Image 3 Moeritherium, an early form of elephant.
© Luci Betti-Nash, Stony Brook University
Now, you may think tapirs (Image 2) look a little like the result of the ungodly matrimony of a pig and a hippo, or perhaps some form of elephant (Image 3). However, they are part of the order Perissodactyla, the odd-toed ungulates, along with horses and rhinos.

There are four species of tapir (see appendix 1): one, Tapirus indicus, native to Southwest Asia; and three, T. terrestris, T. bairdii, and T. pinchaque, from Central and South America. This is what I find most interesting about tapirs, their peculiar geographic distribution. The existence of a single Asian species makes tapirs more commonly known as South American animals. But how did tapirs get from South America to Asia?

Image 4 - Extant tapir distribution. Image © IUCN Tapir Specialist Group,
Perissodactylans really radiated during the Eocene, about 55 million years ago (mya). Tapirs were no exception, and by the late Eocene, the modern genus that all extant tapirs belong to had appeared. Since then, tapirs have not changed all that much. One notably primitive feature is the retention of the fourth digit on their front feet.

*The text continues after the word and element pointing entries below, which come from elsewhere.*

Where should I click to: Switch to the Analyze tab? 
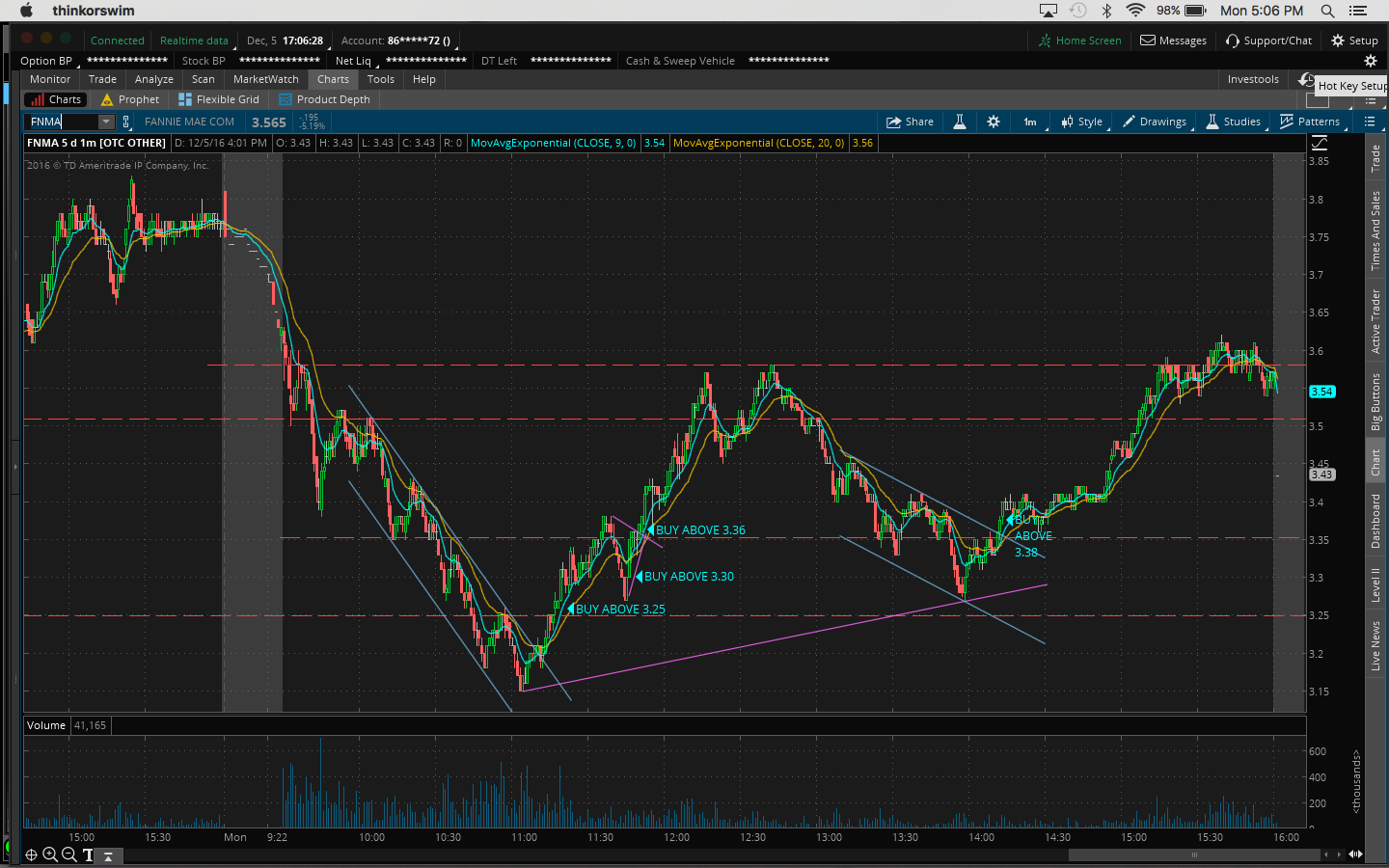pos(153,79)
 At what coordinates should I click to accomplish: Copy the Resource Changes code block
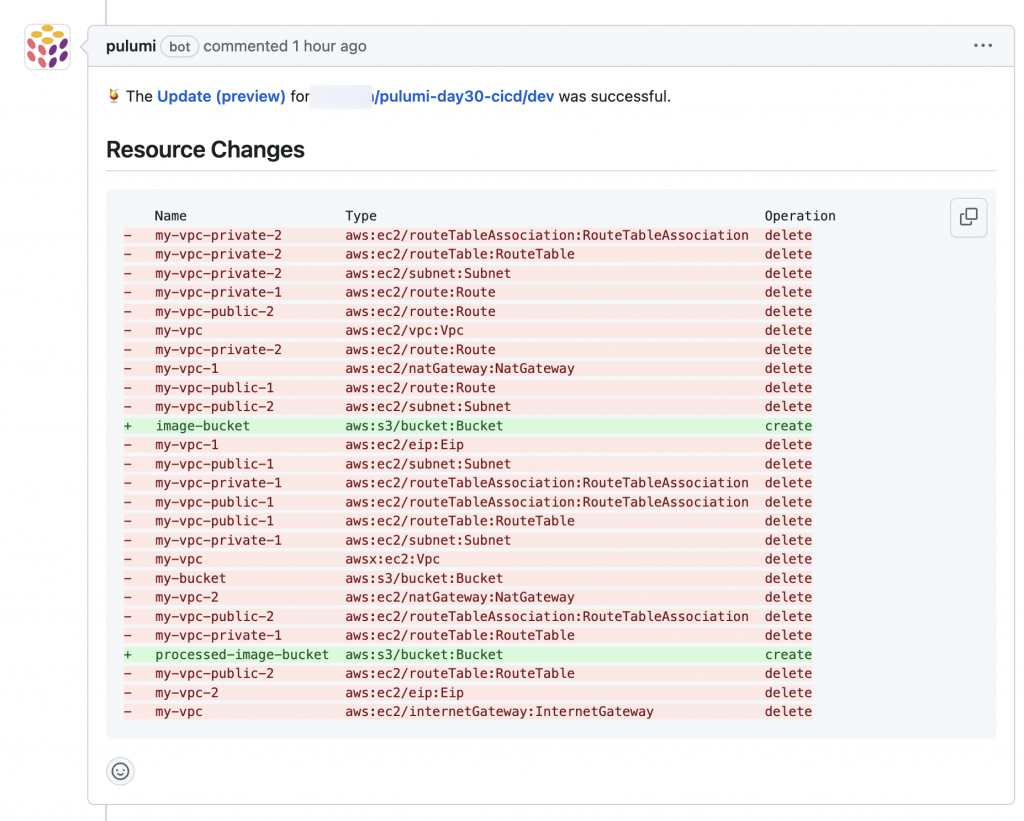click(968, 217)
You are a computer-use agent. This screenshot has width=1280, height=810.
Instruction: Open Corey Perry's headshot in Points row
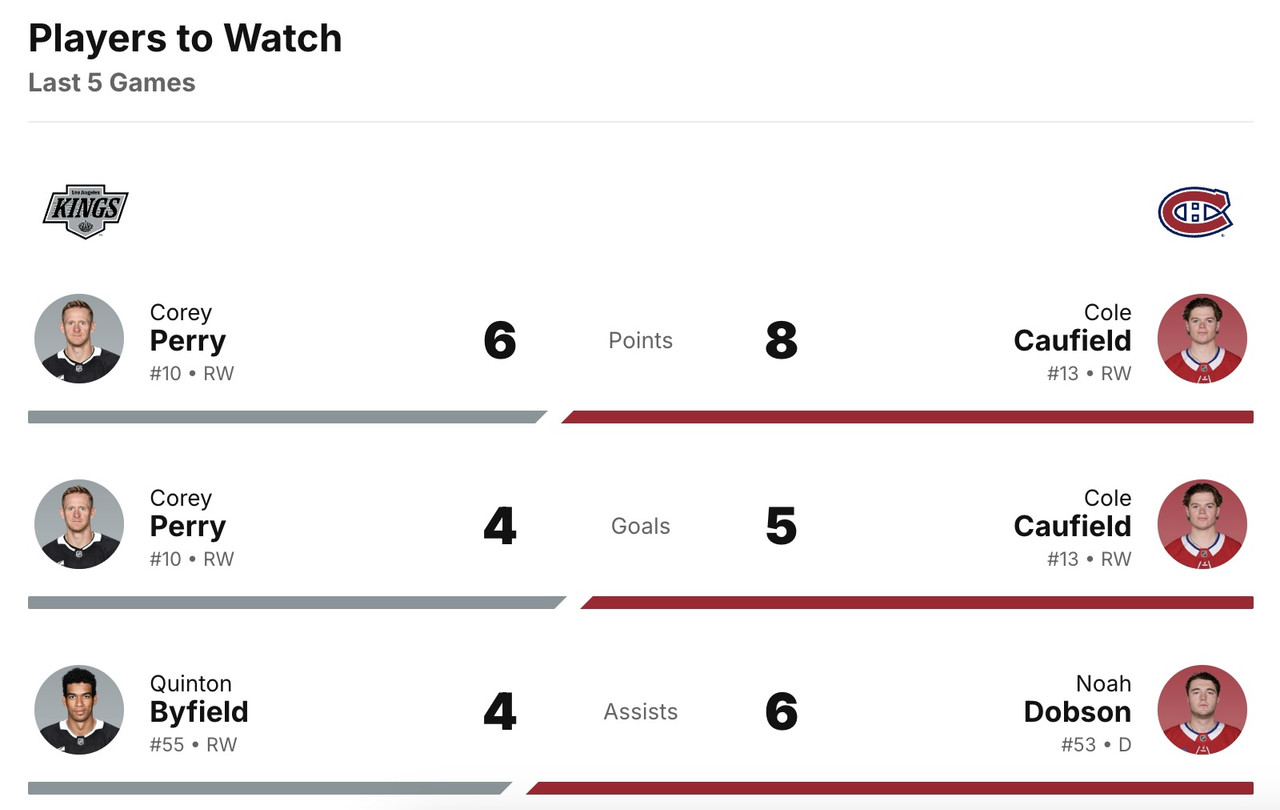click(79, 338)
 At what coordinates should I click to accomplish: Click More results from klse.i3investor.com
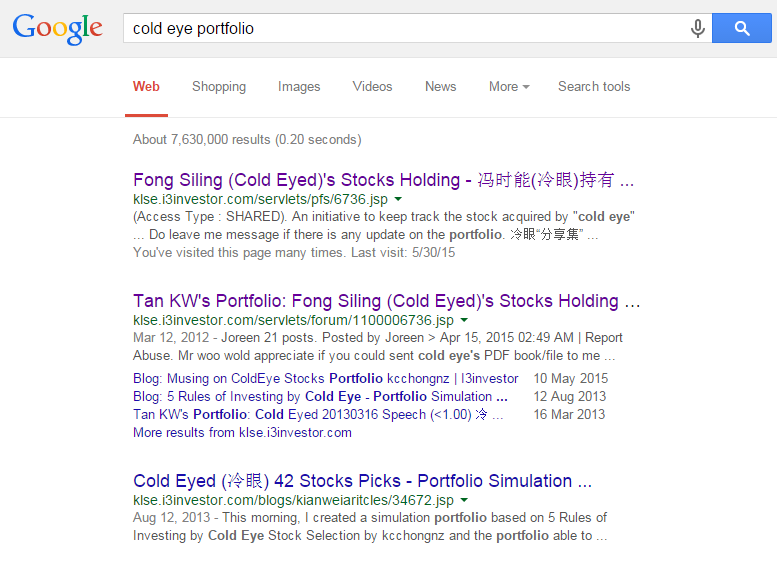242,433
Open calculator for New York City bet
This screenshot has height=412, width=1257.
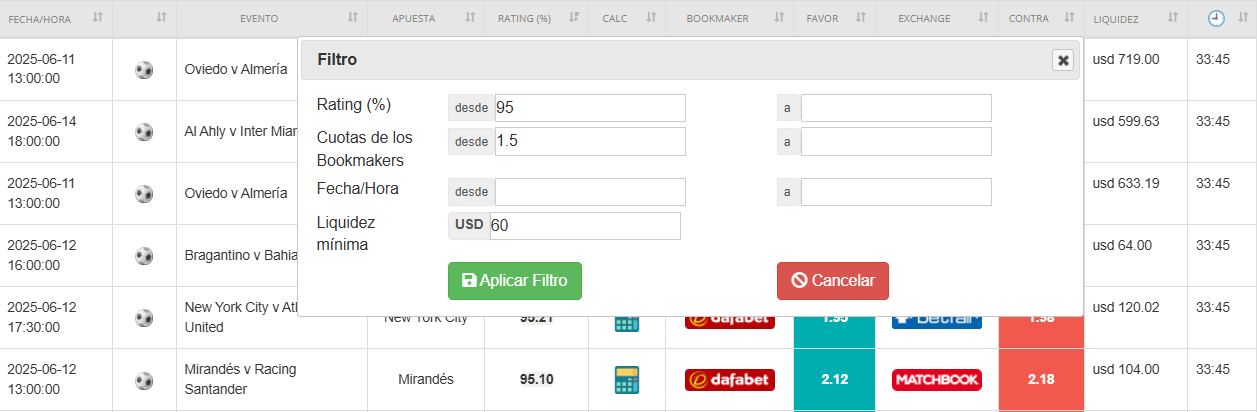click(626, 323)
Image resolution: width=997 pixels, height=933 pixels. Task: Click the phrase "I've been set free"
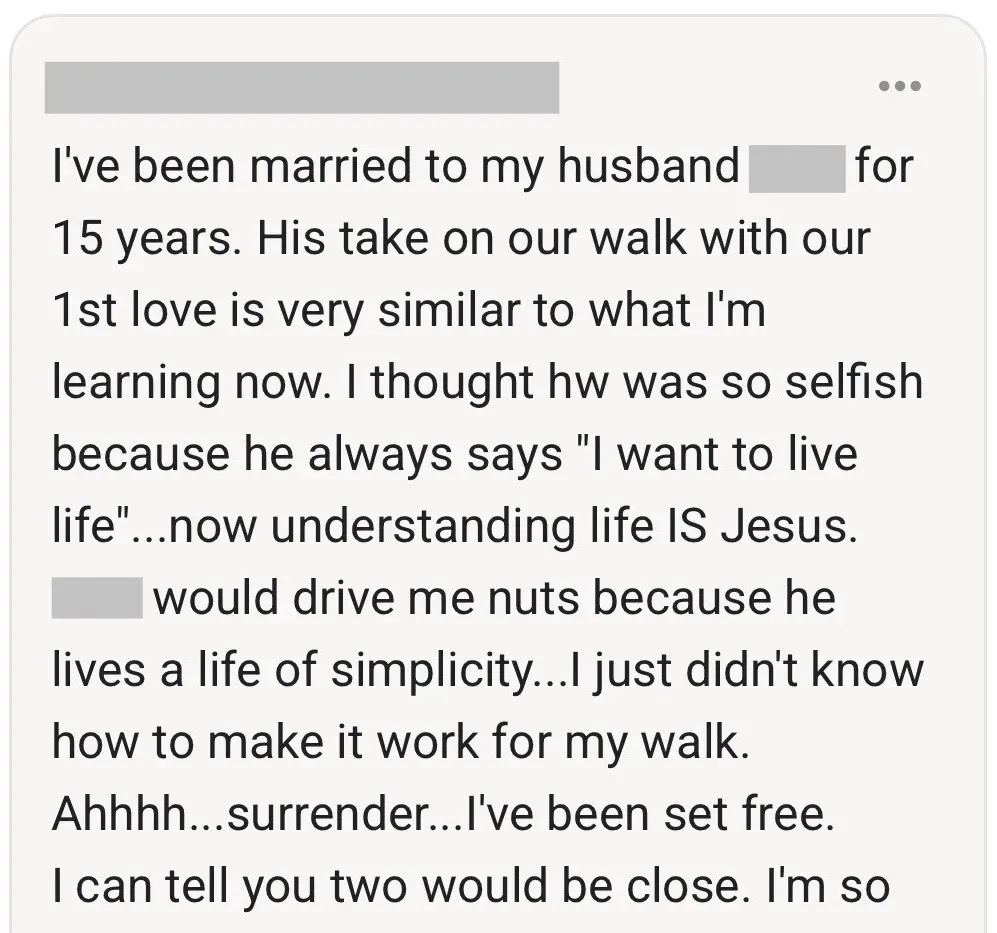pos(646,815)
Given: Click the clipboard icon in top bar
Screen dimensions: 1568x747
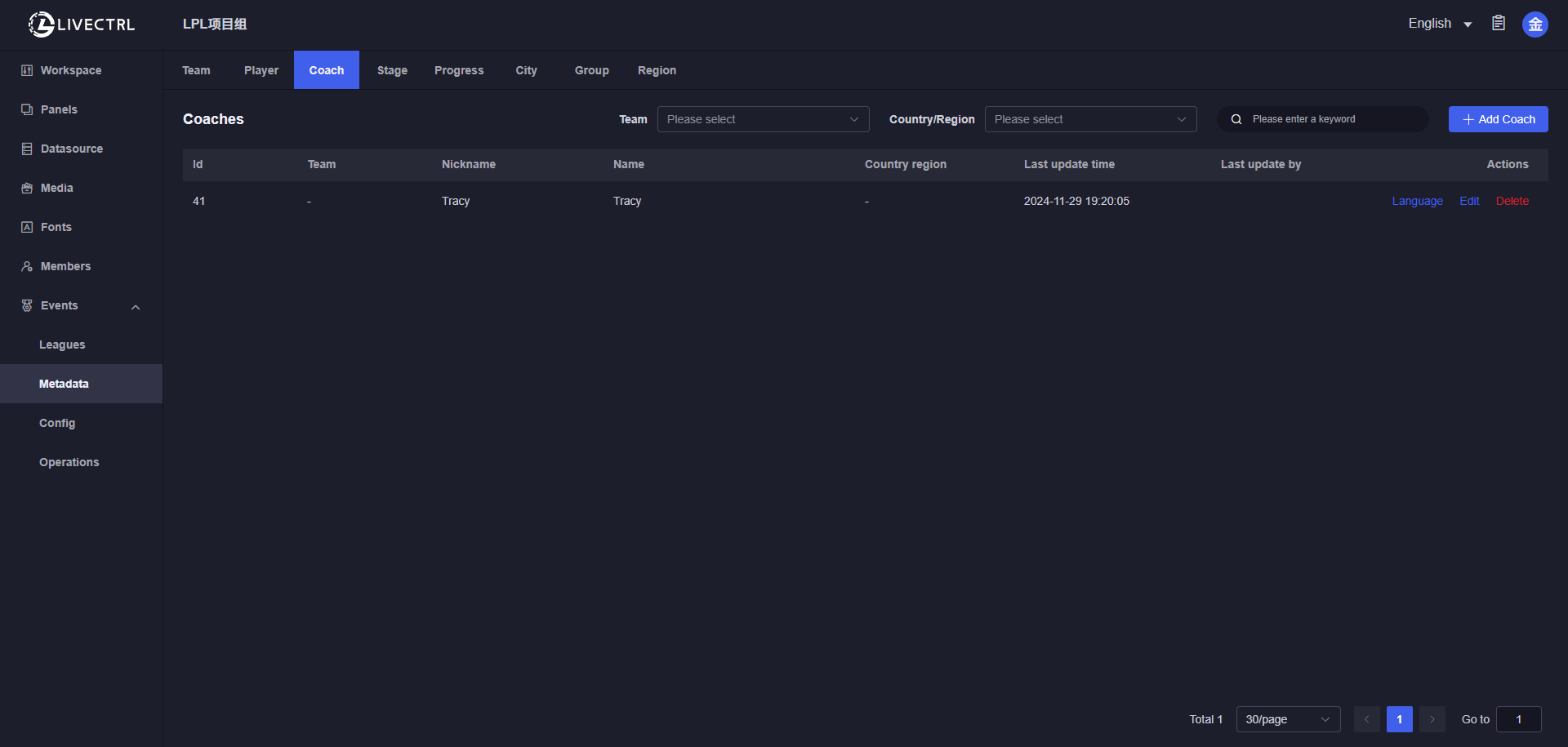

Once upon a time, the Earth's landmass was all bundled together as the supercontinent Pangea, which, during the time of the dinosaurs, split into Laurasia (the modern landmasses of North America and Eurasia) and Gondwana (South America, Antarctica, Africa, Madagascar, India, and Australia). By the Eocene, when tapirs evolved, the South American landmass had long since split away from its African and Antarctic partners. So the thought of tapirs crossing from South America into Asia is implausible.

However, if one were to look into the provenance of fossil record, they'd notice that those primitive tapirs were not found on the South American continent at all. They were northern animals, found in the North American and Eurasian landmasses, which were still held together at that time. The real question is, how did they get to South America?

It looks like tapirs – along with many other charismatic Latinamerican mammals, such as jaguars and other felids, as well as llamas and alpacas, relations of the camel – headed south through North America during the Great American Interchange, about 3 mya. This is when the Americas finally joined up.

The rest is history – tapirs went extinct throughout most of their home range after that, leaving no living proof of their existence in North America or Europe and just one lonely species in Southeast Asia.

That is about as much as I know about tapirs. Apart from the relationship between a coati and a tapir that Overall (1980) reported, where the coati would rid the ungulate of all manner of bloodsucking parasites. I just thought that was cute.

Image 5 – Tapir track in Payamino. © X O'Reilly
In a couple of weeks I will be attending the 1st Latinamerican Tapir Conference and the 2nd Ecuadorian Mammalogy Conference in Puyo, Ecuador – I expect these to be insightful into the world of the tapir and its other mammalian countrymen. I'm also hoping that some tapirs will have the decency to show their peculiar proboscis in front of some of my camera traps! Thus far, the cameras have captured deer, ocelots, birds previously unrecorded in this area, a giant anteater, and even a jaguar – but no tapir! Yet I have encountered their tracks on more than one occasion (Image 5). They seem to be mocking me.


Consulted literature:

Eisenberg, J. F. and Redford, K. H. (1999). Order Perissodactyla (Odd-toed ungulates). In Mammals of the Neotropics: the Central Neotropics (Ecuador, Peru, Bolivia, Brazil). University of Chicago Press, Chicago. Volume 3: 327—331.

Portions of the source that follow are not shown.